Aurore Chartier nous a sélectionné Betty, Gandhi, et Caline : 1 Berger Australien, 1 Berger des Shetland et 1 croisé . On ne privilégie pas telle ou telle race, c’est principalement une question de rencontre. Caline qui est croisée par exemple, est une chienne de travail extraordinaire !

Nous avons également dans l’association 2 Cavaliers King Charles : Haven et Jenna, et un Berger Australien : Chewba, qui n’ont pas été sélectionnés par Aurore Chartier mais qui sont également de très bons chiens de travail !

Le chien voit-il la médiation comme un travail ou un plaisir ?

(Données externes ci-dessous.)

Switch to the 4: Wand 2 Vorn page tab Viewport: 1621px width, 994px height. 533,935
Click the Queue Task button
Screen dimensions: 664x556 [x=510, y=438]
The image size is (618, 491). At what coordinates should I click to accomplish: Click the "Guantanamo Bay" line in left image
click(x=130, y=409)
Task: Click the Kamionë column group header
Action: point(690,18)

C’est une manière pour lui de jouer en permanence, et le chien est un animal qui a besoin de jouer toute sa vie ! Mais c’est aussi très fatigant. C’est un être extrêmement sensible : il pompe les émotions de ses « patients » à 100%. Le chien est d’ailleurs notre baromètre à émotion : selon sa posture physique on saura que telle personne n’est peut-être pas aussi détendue qu’elle ne paraît. Lors de séances avec des adultes en réinsertion sociale, un de nos chiens refusait d’interagir avec une des personnes lorsqu’elle était alcoolisée ! Du coup, cette personne a réussie à diminuer sa consommation d’alcool avant nos rencontres.

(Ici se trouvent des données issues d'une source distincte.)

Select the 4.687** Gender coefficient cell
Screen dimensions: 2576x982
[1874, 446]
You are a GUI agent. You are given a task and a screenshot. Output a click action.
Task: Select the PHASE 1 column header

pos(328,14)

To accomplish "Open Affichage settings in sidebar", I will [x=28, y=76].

Lorsqu’ils sont fatigués, les chiens montrent des signaux de stress en séance : c’est là que le maître doit intervenir pour sonner la pause. Gandhi par exemple, se gratte derrière l’oreille !

Pour reposer et détendre la bande, nous faisons de grandes ballades et une fois par an, nous leur offrons une séance d’ostéopathie. A chaque fois, nous constatons d’ailleurs que le foie est particulièrement engorgé car c’est l’organe des émotions !

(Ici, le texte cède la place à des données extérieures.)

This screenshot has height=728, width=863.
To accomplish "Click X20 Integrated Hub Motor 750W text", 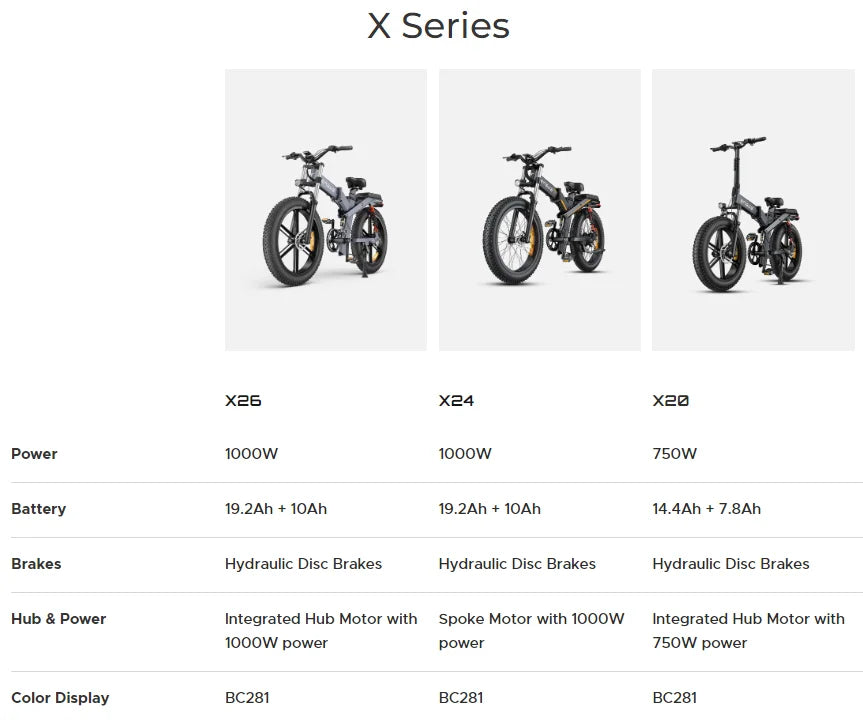I will [x=749, y=631].
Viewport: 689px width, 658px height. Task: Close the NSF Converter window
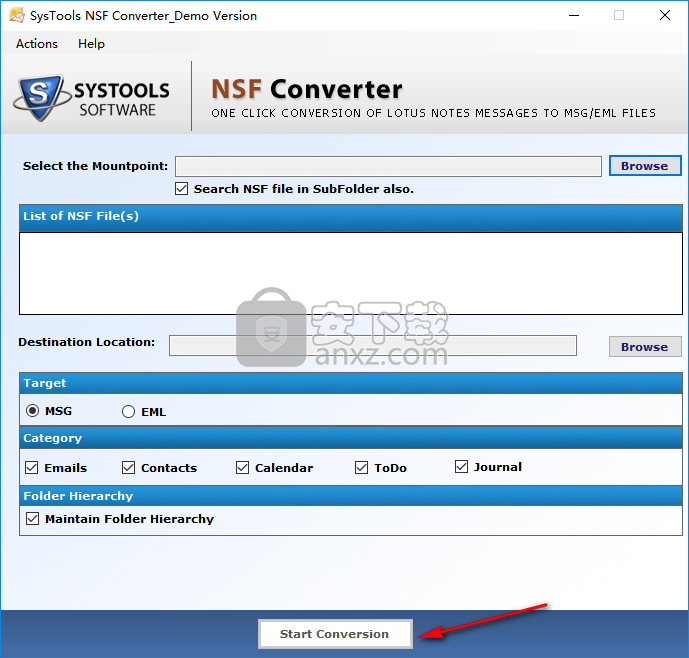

Qu’est-ce qui vous a poussé à créer Cœur d’Artichien ?

J’aime les animaux et j’aime les humains. Toute petite je voulais être psychologue vétérinaire ! J’ai finis par faire psycho après le bac. En 2003 je suis tombée sur un site parlant de zoothérapie et l’idée a commencé à faire son chemin dans ma tête. En 2009, en pleine année sabbatique dans mes études de de psychologie clinique, j’ai choisi de me lancer dans une formation spécialisée : un DU de relation d’aide par la médiation animale à Clermont Ferrand. C’est en parallèle de ce DU que j’ai décidé de démarrer l’aventure Cœur d’Artichien.

6 ans plus tard…vous recommenceriez ?

Aujourd’hui, je suis épanouie…et fatiguée ! J’adore mon travail, mais je ne m’imaginais pas à quel point ça allait être difficile moralement et psychologiquement…surtout venant de fac de psycho ou je n’avais absolument pas appris à démarcher, à gérer des prestataires de service.

Aujourd’hui le problème majeur est notre précarité financière. Je gagne 1 smic pour 60 heures de travail par semaine ! Avec mes collègues, nous avons 40 établissements à notre actif (nous adaptons les prix de nos prestations en fonctions des revenus des familles). Environ 50% de ce que nous gagnons part pour les animaux… je ne sais donc pas si je recommencerais …mais en même temps toute création d’entreprise est un pari un peu fou et sans cette folie on ne ferait rien  !!